> _Text section_:
╔══
Tuesday, January 24, 2023
Notes on a seriously first world problem
“채널 하나 둘 셋 …”
“Why is the TV speaking Korean?”
“채널 하나 둘 넷 …”
“I don't know. It just started happening!”
“채널 하나 둘 다섯 … ”
“Let me see … wait! The configuration menu is also in Korean!”
“당연하지 …”
“I guess we're just going to have to learn Korean.”
“무아하하하하 …”
Notes on an overheard conversation about “Muskrat Love” as it played on satellite radio
“If you would have asked me who sang that, I wouldn't have been able to answer.”
“Wow! Captain and Tennille! That takes me back.”
“Me too.”
“Do you want to know what else the Captain and Tennille reminds me of?”
“What?”
“The Bionic Watermelon.”
“What?”
“You are weird, sir.”
Monday, January 23, 2023
A few small differences
I received the following patch for my DNS library:
I am hoping to use this library to encode and decode mDNS queries and responses. It seems that the mDNS is mostly the same as unicast DNS, except for a few small differences which I aim to add to this PR as I encounter them.
Those “few small differences” turn out not to be so small.
The main RFCs for mDNS appear to be RFC-6762 and RFC-6763 and to support them in full requires breaking changes to my library. The first are a bunch of flags, defined in RFC-6762 and it affects pretty much the entire codebase. The first deals with “Questions Requesting Unicast Responses.” Most flags are defined in the header section, but for this, it's “the top bit in the class field of a DNS question as the unicast-response bit.” And because mDNS specifically allows multiple questions, it's seems like it could be set per-question, and not per the request as a whole, as the RFC states: “[w]hen this bit is set in a question, it indicates that the querier is willing to accept unicast replies in response to this specific query, as well as the usual multicast responses.” To me, that says, “each resource record needs a flag for a unicast reponse.” The other bit the “outdated cache entry” bit. which again applies to individual resource records and not to the request as a whole. And again, to me, that says, “each resoure record needs a flag to invalidate previously cached values.”
How to handle this … well, one way would be to a Boolean field to each resource record type to hide protocol details (which was the point in this library frankly). But that can break existing code as the new fields will need initialization:
dns_question_t domain; domain.name = host; domain.type = RR_A; domain.class = CLASS_IN; domain.uc = true; /* we want unicast reply */ /* and the other flag */ dns_a_t addr; addr.name = host; addr.type = RR_A; addr.class = CLASS_IN; addr.ttl = 0; addr.ic = true; /* invalidate cache data */ addr.address = address;
and document that the uc and ic fields are for mDNS use;
if you aren't using mDNS,
then they should be set to false
.
╚══
> _Data provided_:
╔══
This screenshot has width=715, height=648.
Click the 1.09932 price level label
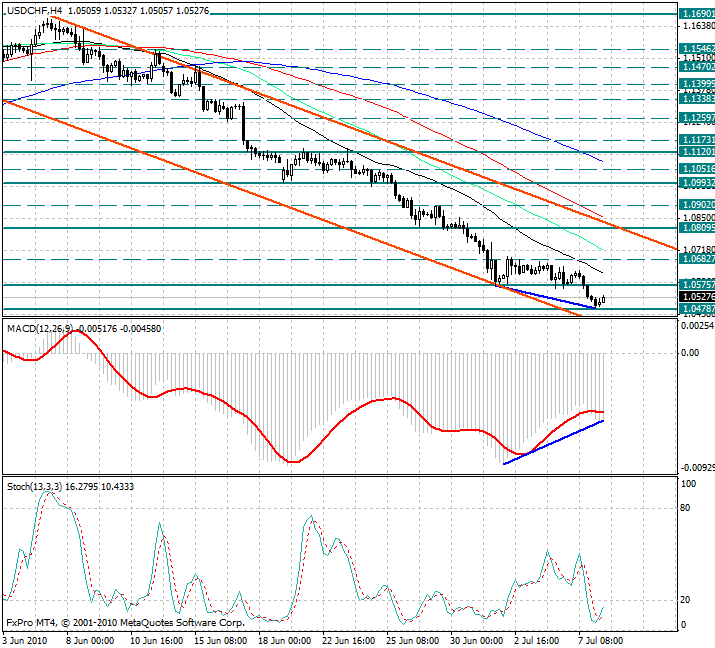[696, 183]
╚══
> _Short problem_:
Reproduce verbatim everything in the blog post from "Monday, January 23, 2023" down to "be so small.".

> _Answer to this exercise_:
Monday, January 23, 2023
A few small differences
I received the following patch for my DNS library:
I am hoping to use this library to encode and decode mDNS queries and responses. It seems that the mDNS is mostly the same as unicast DNS, except for a few small differences which I aim to add to this PR as I encounter them.
Those “few small differences” turn out not to be so small.